Bruce Willis

Walter Bruce Willis was born on 19 March 1955 and raised in Idar-Oberstein, West Germany. Bruce Willis grew up mainly in Penns Grove, New Jersey, and graduated from high school there before going to New York to become an actor. He waited tables and tended bar for a living until he began to get roles in plays. While tending bar one night he was seen by a casting director who liked his personality and needed a bartender for a small movie role.

Born in Germany to parents living on a US military base, New Jersey raised US actor and musician well known for his film appearances as wise cracking or hard edged characters, often in spectacular action films. Collectively, he has appeared in films that have grossed in excess of $2.5 billion USD placing him in the top ten stars in terms of box office receipts. The young Willis picked up an interest for the dramatic arts in high school, and was allegedly "discovered" whilst working in a café in NYC and then appeared in a couple of off-Broadway productions.

After countless auditions, Willis contributed minor film appearances, usually uncredited, before landing the role of private eye "David Addison" alongside sultry Cybill Shepherd in the hit romantic comedy TV series "Moonlighting" (1985). The series firmly established Bruce Willis as a hot new talent, and his sarcastic & wise cracking PI was in effect a dry run for the role of hard boiled, NYC detective "John McClane" in the monster hit of 1988, Die Hard (1988). This superbly paced action film balanced laconic humor and wholesale destruction as Willis' character single handedly battles a gang of ruthless international thieves in a Los Angeles skyscraper. Willis reprized the role of tough guy cop "John McClane" in the eagerly anticipated sequel Die Hard 2 (1990) set at snow bound Washington's Dulles International Airport as a group of renegade Special Forces soldiers seek to repatriate a corrupt South American general. Excellent box office returns demanded a further sequel Die Hard: With a Vengeance (1995) this time also starring Samuel L. Jackson as a cynical Harlem shop owner unwittingly thrust into assisting McClane during a terrorist bombing campaign on a sweltering day in NYC.

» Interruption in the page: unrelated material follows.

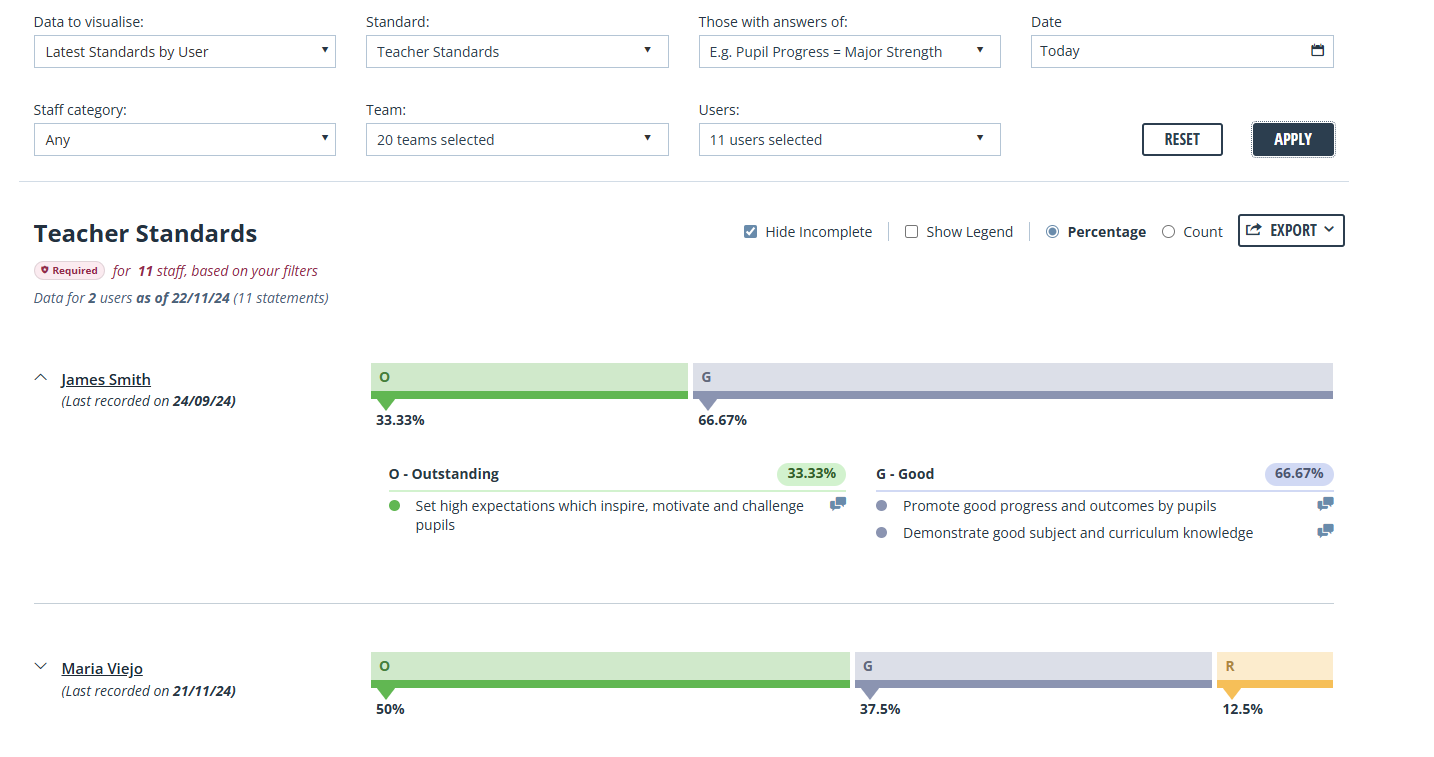Image resolution: width=1434 pixels, height=757 pixels.
Task: Open the calendar picker in Date field
Action: [1317, 51]
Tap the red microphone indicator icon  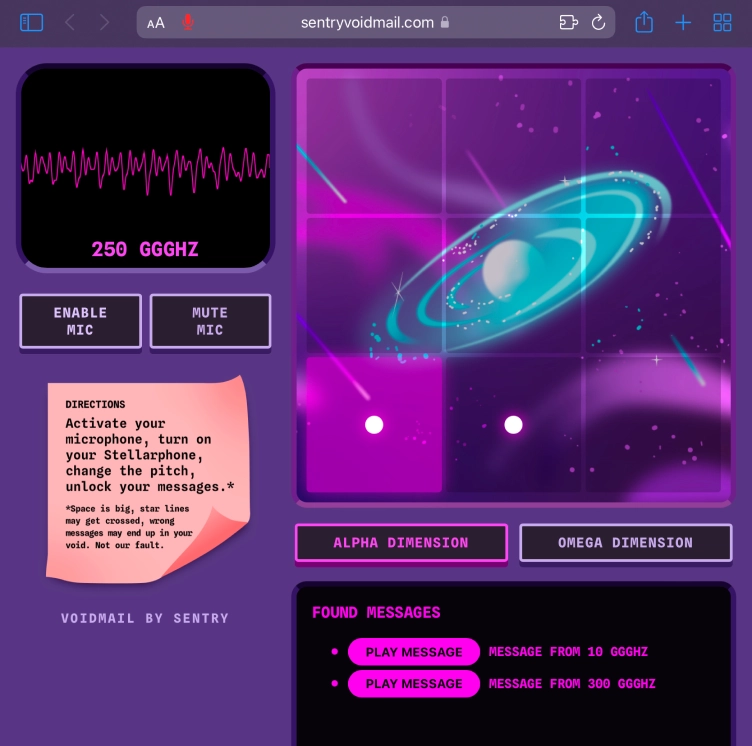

Willis found time out from all the action mayhem to provide the voice of "Mikey" the baby in the very popular family comedies Look Who's Talking (1989), and its sequel Look Who's Talking Too (1990) also starring John Travolta and Kirstie Alley. Over the next decade, Willis starred in some very successful films, some very offbeat films and some unfortunate box office flops. The Bonfire of the Vanities (1990) and Hudson Hawk (1991) were both large scale financial disasters that were savaged by the critics, and both are arguably best left off the CVs of all the actors involved, however Willis was still popular with movie audiences and selling plenty of theatre tickets with the hyper violent The Last Boy Scout (1991), the darkly humored Death Becomes Her (1992) and the mediocre police thriller Striking Distance (1993). During the 1990s, Willis also appeared in several independent and low budget productions that won him new fans and praise from the critics for his intriguing performances working with some very diverse film directors. He appeared in the oddly appealing North (1994), as a cagey prize fighter in the Quentin Tarantino directed mega-hit Pulp Fiction (1994), the Terry Gilliam directed apocalyptic thriller Twelve Monkeys (1995), the Luc Besson directed sci-fi opus The Fifth Element (1997) and the M. Night Shyamalan directed spine tingling epic The Sixth Sense (1999).

Willis next starred in the gangster comedy _Whole Nine Yards, The (2000)_qv), worked again with "hot" director M. Night Shyamalan in the less gripping Unbreakable (2000), and in two military dramas, Hart's War (2002) and _Tears of the Sun (2003)_qv) that both failed to really fire with movie audiences or critics alike. However, Willis bounced back into the spotlight in the critically applauded Frank Miller graphic novel turned movie Sin City (2005), the voice of "RJ" the scheming raccoon in the animated hit Over the Hedge (2006) and "Die Hard" fans rejoiced to see "John McClane" return to the big screen in the high tech Live Free or Die Hard (2007) aka "Die Hard 4.0".